Em resposta à reportagem do De Olho nos Ruralistas, a empresa encaminhou documentos que comprovam a compra da propriedade, adquirida em junho de 2015 do agricultor Simírames Afonso da Silva Junior. Questionada sobre a posse das terras do lote 173, a empresa afirma ter elementos que atestam a presença do antigo proprietário no local:
“Os documentos que comprovam a posse vão desde o antigo proprietário, Sr. Simírames o qual adquiriu o imóvel em 2004, até atualmente, como holerites de funcionários que trabalham e residem no local, contas de energia elétrica, contratos de prestação de serviço de preparação da terra”, afirmou o advogado da empresa, por e-mail.
Junior teria comprado as terras do seu pai, Simirames Afonso da Silva, um fazendeiro dono de outros lotes de terra na região.

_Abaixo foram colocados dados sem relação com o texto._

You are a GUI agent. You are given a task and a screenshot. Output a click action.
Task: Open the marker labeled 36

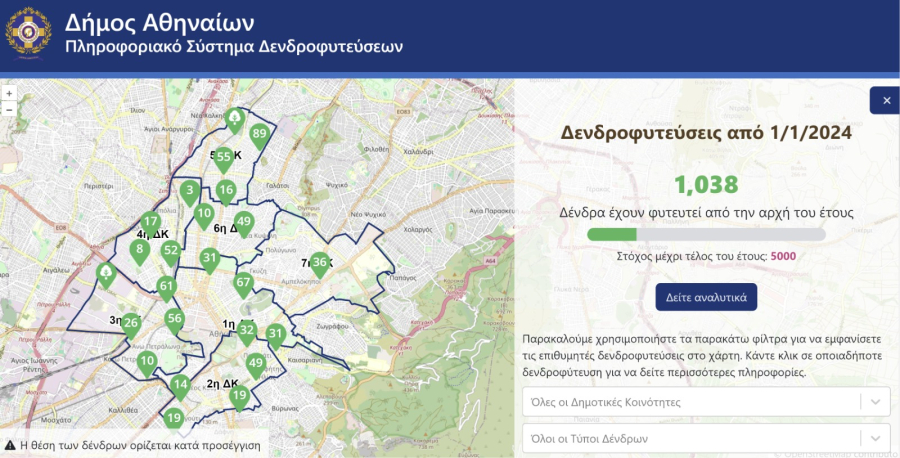(320, 263)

Em 2011, por exemplo, ele era proprietário da Fazenda Manduca, em Novo Acordo (TO), a cerca de 50 km de Lagoa do Tocantins. Naquele ano, sete pessoas foram resgatadas de uma carvoaria naquela propriedade, onde eram submetidas a trabalho análogo à escravidão.
Enquanto os sócios recebem novos parceiros e investimentos, os moradores veem minguar suas possibilidades de sobrevivência no local. A unidade de ensino que atendia cerca de 30 crianças da comunidade do Rio Preto está fechada desde 2019. “O poder público foi se ausentando do lugar, foi um modo de matar a comunidade. Primeiro, foi a casa de farinha, por último foi a escola”, conta Maria.
* Nome fictício: a agricultora pediu para que sua identidade fosse mantida em sigilo.
Imagem principal (Coeqto): casa de quilombola foi queimada em disputa fundiária em Lagoa do Tocantins.